THE Department for Work and Pensions (DWP) has been warned about its plans to snoop on bank accounts to combat fraud, with MPs stressing it risks replicating the Horizon scandal.

The Data Protection and Digital Information Bill is set to compel banks and building societies to give the DWP data to search for fraud and error in the benefits system.

But in a letter to Work and Pensions Secretary Mel Stride and Innovation Secretary Michelle Donelan, MPs have expressed “deep concern” the move could reverse the “well-established” presumption of innocence.

Conservative MPs Marcus Fysh and Charles Walker were among those who signed the letter, alongside Scottish LibDem MP Wendy Chamberlain and Green Party welfare spokesperson Catherine Rowett.

It was also signed by Labour MPs Ian Byrne, Richard Burgon, Rebecca Long-Bailey, Zarah Sultana, Debbie Abrahams, Ian Byrne, Kim Johnson, Bell Ribeiro-Addy, Sam Tarry and Mick Whitley – as well as MP Diane Abbott, who has had the Labour whip removed.

READ MORE: St George's Day: Leaders urged to stop blurring lines between England and Britain

A number of peers were also signatories of the letter.

The letter said: “While we are sure this is not your intention, the broad and far-reaching nature of these powers would be highly intrusive.

“Issuing an account information notice would require banks to sift through tens of millions of bank accounts in order to identify people in the welfare system, around 40% of the population, in pursuit of indicators of fraud or error.

“Searching for such signals without reasonable grounds for suspicion would reverse the well-established presumption of innocence. Indeed, anyone in receipt of welfare payments would automatically be subject to intrusive financial scrutiny solely due to their benefit status.

“There is a real risk that such efforts to fight fraud will come very much at the expense of the poor, the disabled, and the elderly.”

The bill is currently in committee stage in the House of Lords where is has faced extensive criticism.

READ MORE: Scotland could be hit 'with £22bn nuclear clean-up bill'

Speaking at the debate, Baroness Kidron said: “I cannot work out for the life of me if these measures are intended to hurt, or if a focus on the shiny prospect of AI to sort out DWP problems, led incrementally to this place.”

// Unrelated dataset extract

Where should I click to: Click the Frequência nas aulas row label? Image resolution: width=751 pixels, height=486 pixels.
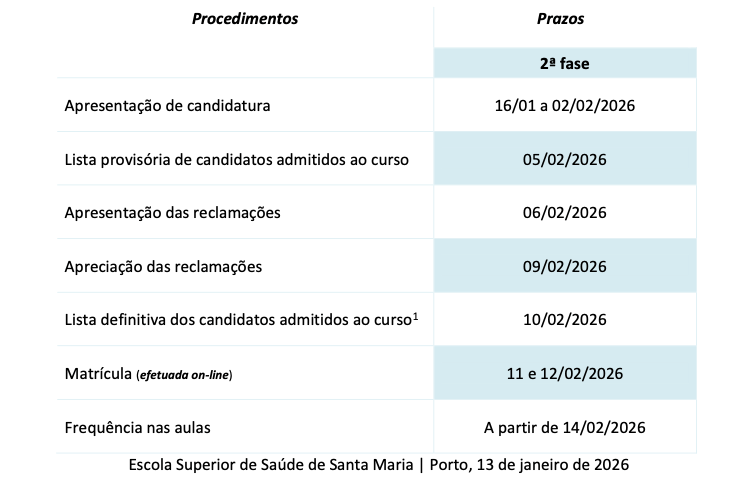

If the bill were to pass, the DWP will be able to request details around benefit claimants and any connected bank accounts. These could include those of landlords, family members, partners or ex-partners.

Campaign Big Brother Watch, backed by more than 40 charities and organisations, recently wrote to Stride to warn that the plans risk repeating mistakes made in the Post Office Scandal.

The letter from MPs added: “We note the tragic events of the Horizon scandal in which innocent people suffered wrongful prosecutions, financial ruin, and reputational damage following data used from faulty software in algorithmic systems.

"We cannot condone powers that risk replicating this disaster on a much broader scale with vulnerable people, many of whom live on the poverty line."